PAGE TEXT ::
- Opening Delimiter -

Struct Voxels

pub struct Voxels { /* private fields */ }

A shape made of axis-aligned, uniformly sized, cubes (aka. voxels).

This shape is specialized to handle voxel worlds and voxelized obojects efficiently why ensuring that collision-detection isn’t affected by the so-called “internal edges problem” that can create artifacts when another objects rolls or slides against a flat voxelized surface.

The internal storage is compact (but not sparse at the moment), storing only one byte per voxel in the allowed domain. This has a generally smaller memory footprint than a mesh representation of the voxels.

Implementations

impl Voxels

pub fn aabb(&self, pos: &Isometry<f32>) -> Aabb

Computes the world-space Aabb of this set of voxels, transformed by pos.

pub fn local_aabb(&self) -> Aabb

Computes the local-space Aabb of this set of voxels.

- Closing Delimiter -

EXERCISE REQUIREMENTS ::
[1] According to the Voxels struct documentation, how many bytes does the internal storage use per voxel in the allowed domain?
[2] Continue the Voxels struct documentation from where it stops, adding the next part.

DATA ::

- Opening Delimiter -

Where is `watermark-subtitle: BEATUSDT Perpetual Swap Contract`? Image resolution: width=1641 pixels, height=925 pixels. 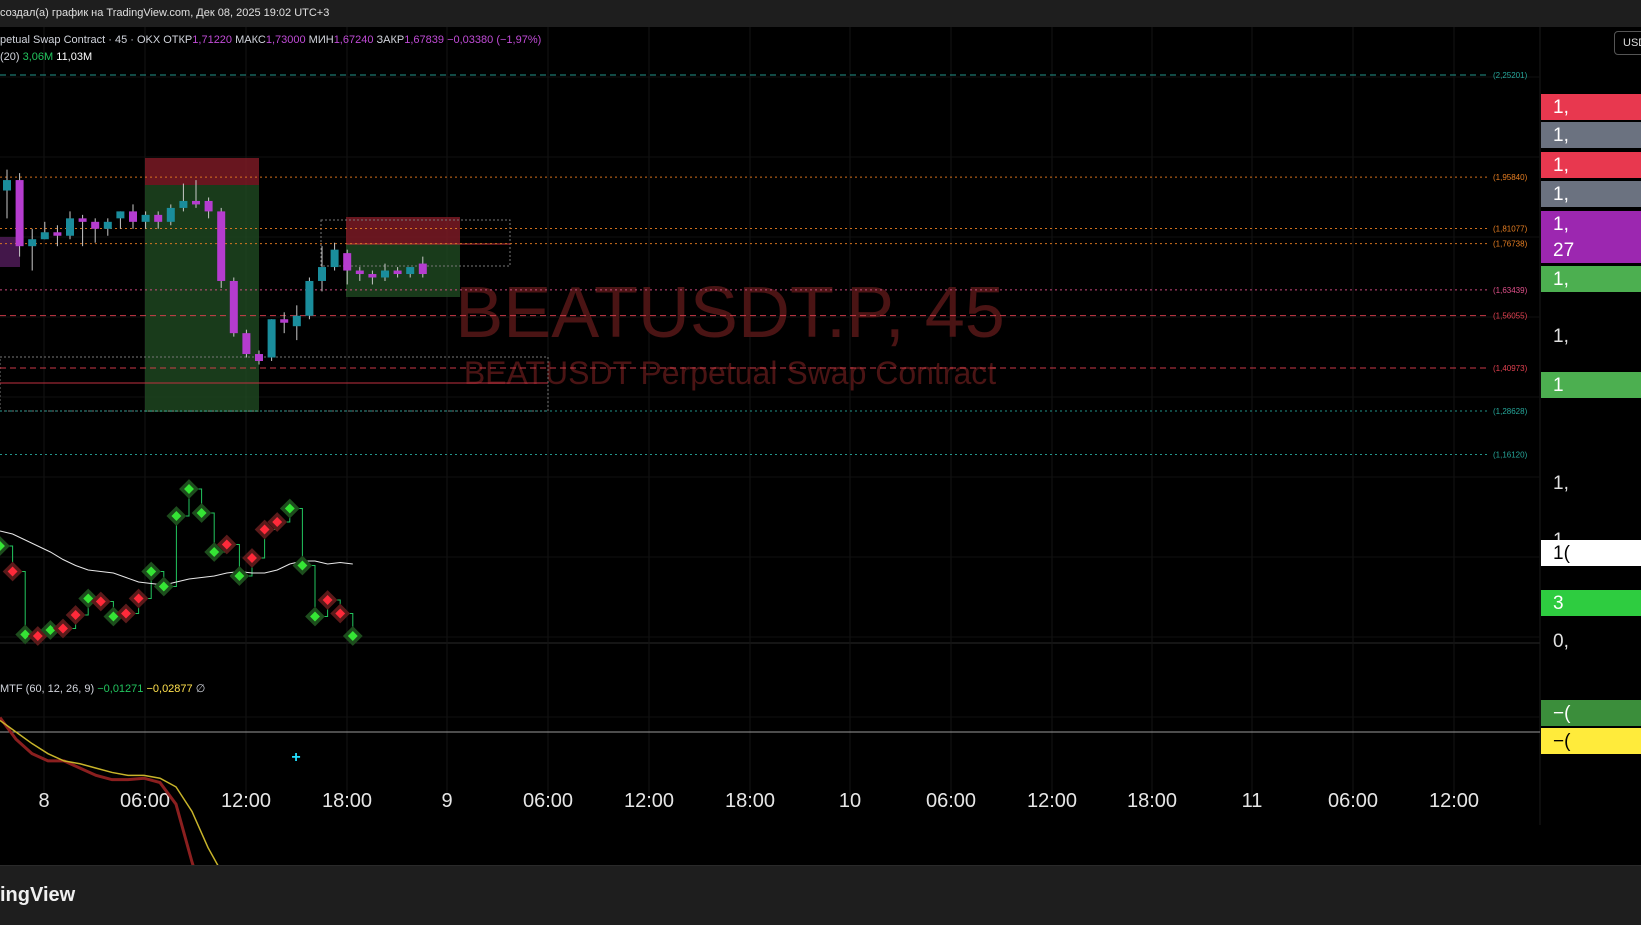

- Closing Delimiter -

OUTPUTS IN ORDER ::
[1] One byte per voxel.

[2]
impl Voxels

pub fn bounding_sphere(&self, pos: &Isometry<f32>) -> BoundingSphere

Computes the world-space bounding sphere of this set of voxels, transformed by pos.

pub fn local_bounding_sphere(&self) -> BoundingSphere

Computes the local-space bounding sphere of this set of voxels.

impl Voxels

pub fn new( primitive_geometry: VoxelPrimitiveGeometry, voxel_size: Vector<f32>, grid_coordinates: &[Point<i32>], ) -> Self

Initializes a voxel shapes from the voxels grid coordinates.

Each voxel will have its bottom-left-back corner located at grid_coordinates * voxel_size; and its center at (grid_coordinates + 0.5) * voxel_size.

pub fn from_points( primitive_geometry: VoxelPrimitiveGeometry, voxel_size: Vector<f32>, points: &[Point<f32>], ) -> Self

Computes a voxels shape from the set of points.

The points are mapped to a regular grid centered at the provided point with smallest coordinates, and with grid cell size equal to scale. It is OK if multiple points fall into the same grid cell.

pub fn total_memory_size(&self) -> usize

An approximation of the memory usage (in bytes) for this struct plus the memory it allocates dynamically.

pub fn heap_memory_size(&self) -> usize

An approximation of the memory dynamically-allocated by this struct.

pub fn extents(&self) -> Vector<f32>

The extents of the total axis-aligned volume covered by this Voxels shape.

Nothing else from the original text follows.